# exquisicat paper pellet litter



## Holland_Lop (Aug 15, 2010)

I just bought exquisicat fragrance free paper pelleted bedding. According to the bag they do not add chemicals or anything...its just recycled paper pellets. I had been using yesterdays news but always looking for a cheaper alternative. I noticed though that there is a smell with the litter, and it looks a lot different than yesterdays news. I dont think my bun likes the smell either. 
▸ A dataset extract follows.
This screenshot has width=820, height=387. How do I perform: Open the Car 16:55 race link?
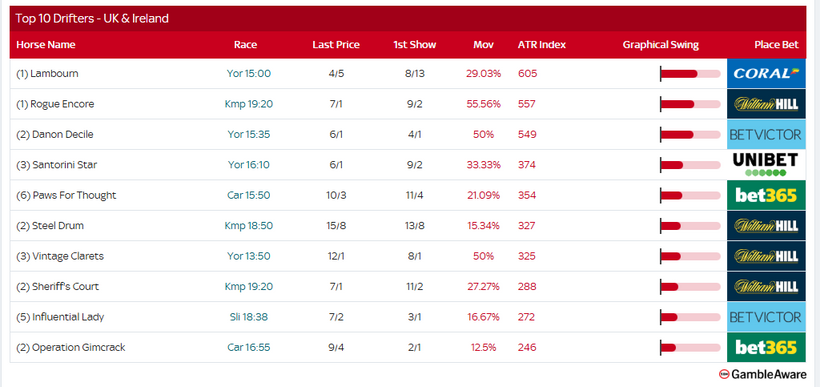(249, 347)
Does anyone use this? and will the smell of the litter harm his respiratory system?


----------



## Whiskerz (Aug 15, 2010)

That will work fine. I was thinking about using what your taking about but then I found the threads on paper Vs. Pine and decided to go with the pine. This si the stuff, right? http://www.petsmart.com/product/index.jsp?productId=3399918 If so, it is completely safe. I bought the exquisicat pine pellet litter instead which is just the pine version of what your talking about. Its for cats but its fragrance free and safe so I bought it for my bunnies. It works great and its the same thing as the paper kind your talking about, besides the whole paper and pine difference 

Its totally safe to use, I'v never used a paper pellet litter before, just pine because I read it works MUCH better than paper as it helps with soaking up better, it controls odor better, and its cheaper.

Dont know if this will help but here is the link on paper pellets Vs. pine pellets: http://www.crittercraze.gerbilcraze.com//videos/yesterdaysnewsvswoodpinepellets/index1.shtml 
(click the link then the pic up in the top left corner)

If possible, you might want to consider taking it back and switching it out for the pine version I use (and most everyone else uses) This is it: http://www.petsmart.com/product/index.jsp?productId=3399930

Good luck, hope this helped.


----------



## SOOOSKA (Aug 15, 2010)

Wow, I just looked at the price of the Pine bedding from Petsmart, it's so much cheaper in the States then here in Canada. However i get my pine pellets frow Lowes for about the same price.

Susan


----------